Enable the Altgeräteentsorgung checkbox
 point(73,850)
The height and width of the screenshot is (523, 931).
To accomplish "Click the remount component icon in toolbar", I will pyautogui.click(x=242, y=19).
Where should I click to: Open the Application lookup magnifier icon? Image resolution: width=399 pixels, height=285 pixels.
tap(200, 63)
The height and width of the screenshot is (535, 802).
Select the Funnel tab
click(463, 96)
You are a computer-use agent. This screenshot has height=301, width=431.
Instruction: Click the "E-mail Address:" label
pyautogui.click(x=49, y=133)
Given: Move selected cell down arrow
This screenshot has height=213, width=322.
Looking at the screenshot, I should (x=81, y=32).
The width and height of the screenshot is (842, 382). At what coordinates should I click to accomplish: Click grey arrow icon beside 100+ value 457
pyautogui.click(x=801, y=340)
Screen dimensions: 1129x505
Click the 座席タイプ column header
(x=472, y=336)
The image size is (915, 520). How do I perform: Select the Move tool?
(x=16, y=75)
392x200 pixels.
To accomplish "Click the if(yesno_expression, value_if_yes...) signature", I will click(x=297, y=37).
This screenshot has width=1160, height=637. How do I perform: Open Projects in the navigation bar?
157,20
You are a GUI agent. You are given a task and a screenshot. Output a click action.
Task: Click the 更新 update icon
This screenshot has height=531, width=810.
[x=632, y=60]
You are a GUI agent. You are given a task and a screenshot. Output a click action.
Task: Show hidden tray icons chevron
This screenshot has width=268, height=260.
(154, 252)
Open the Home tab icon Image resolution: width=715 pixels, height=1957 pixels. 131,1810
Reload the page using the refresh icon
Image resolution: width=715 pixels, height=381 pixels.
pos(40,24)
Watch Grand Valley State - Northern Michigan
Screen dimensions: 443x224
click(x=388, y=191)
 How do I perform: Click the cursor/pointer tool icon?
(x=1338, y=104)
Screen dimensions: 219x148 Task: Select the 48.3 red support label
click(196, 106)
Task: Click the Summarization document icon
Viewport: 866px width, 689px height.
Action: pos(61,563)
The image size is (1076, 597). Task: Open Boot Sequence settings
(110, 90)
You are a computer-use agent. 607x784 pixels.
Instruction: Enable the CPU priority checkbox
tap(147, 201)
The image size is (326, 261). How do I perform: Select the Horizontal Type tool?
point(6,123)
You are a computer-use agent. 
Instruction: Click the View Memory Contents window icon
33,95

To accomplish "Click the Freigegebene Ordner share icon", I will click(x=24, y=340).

· · · · · · ·

WHAT YOU SHOULD DO. Please repeat the material exactly as it appears above.

TASK SOLUTION.
Enable the Altgeräteentsorgung checkbox
 point(73,850)
The height and width of the screenshot is (523, 931).
To accomplish "Click the remount component icon in toolbar", I will pyautogui.click(x=242, y=19).
Where should I click to: Open the Application lookup magnifier icon? Image resolution: width=399 pixels, height=285 pixels.
tap(200, 63)
The height and width of the screenshot is (535, 802).
Select the Funnel tab
click(463, 96)
You are a computer-use agent. This screenshot has height=301, width=431.
Instruction: Click the "E-mail Address:" label
pyautogui.click(x=49, y=133)
Given: Move selected cell down arrow
This screenshot has height=213, width=322.
Looking at the screenshot, I should (x=81, y=32).
The width and height of the screenshot is (842, 382). At what coordinates should I click to accomplish: Click grey arrow icon beside 100+ value 457
pyautogui.click(x=801, y=340)
Screen dimensions: 1129x505
Click the 座席タイプ column header
(x=472, y=336)
The image size is (915, 520). How do I perform: Select the Move tool?
(x=16, y=75)
392x200 pixels.
To accomplish "Click the if(yesno_expression, value_if_yes...) signature", I will click(x=297, y=37).
This screenshot has width=1160, height=637. How do I perform: Open Projects in the navigation bar?
157,20
You are a GUI agent. You are given a task and a screenshot. Output a click action.
Task: Click the 更新 update icon
This screenshot has height=531, width=810.
[x=632, y=60]
You are a GUI agent. You are given a task and a screenshot. Output a click action.
Task: Show hidden tray icons chevron
This screenshot has width=268, height=260.
(154, 252)
Open the Home tab icon Image resolution: width=715 pixels, height=1957 pixels. 131,1810
Reload the page using the refresh icon
Image resolution: width=715 pixels, height=381 pixels.
pos(40,24)
Watch Grand Valley State - Northern Michigan
Screen dimensions: 443x224
click(x=388, y=191)
 How do I perform: Click the cursor/pointer tool icon?
(x=1338, y=104)
Screen dimensions: 219x148 Task: Select the 48.3 red support label
click(196, 106)
Task: Click the Summarization document icon
Viewport: 866px width, 689px height.
Action: pos(61,563)
The image size is (1076, 597). Task: Open Boot Sequence settings
(110, 90)
You are a computer-use agent. 607x784 pixels.
Instruction: Enable the CPU priority checkbox
tap(147, 201)
The image size is (326, 261). How do I perform: Select the Horizontal Type tool?
point(6,123)
You are a computer-use agent. 
Instruction: Click the View Memory Contents window icon
33,95

To accomplish "Click the Freigegebene Ordner share icon", I will click(x=24, y=340).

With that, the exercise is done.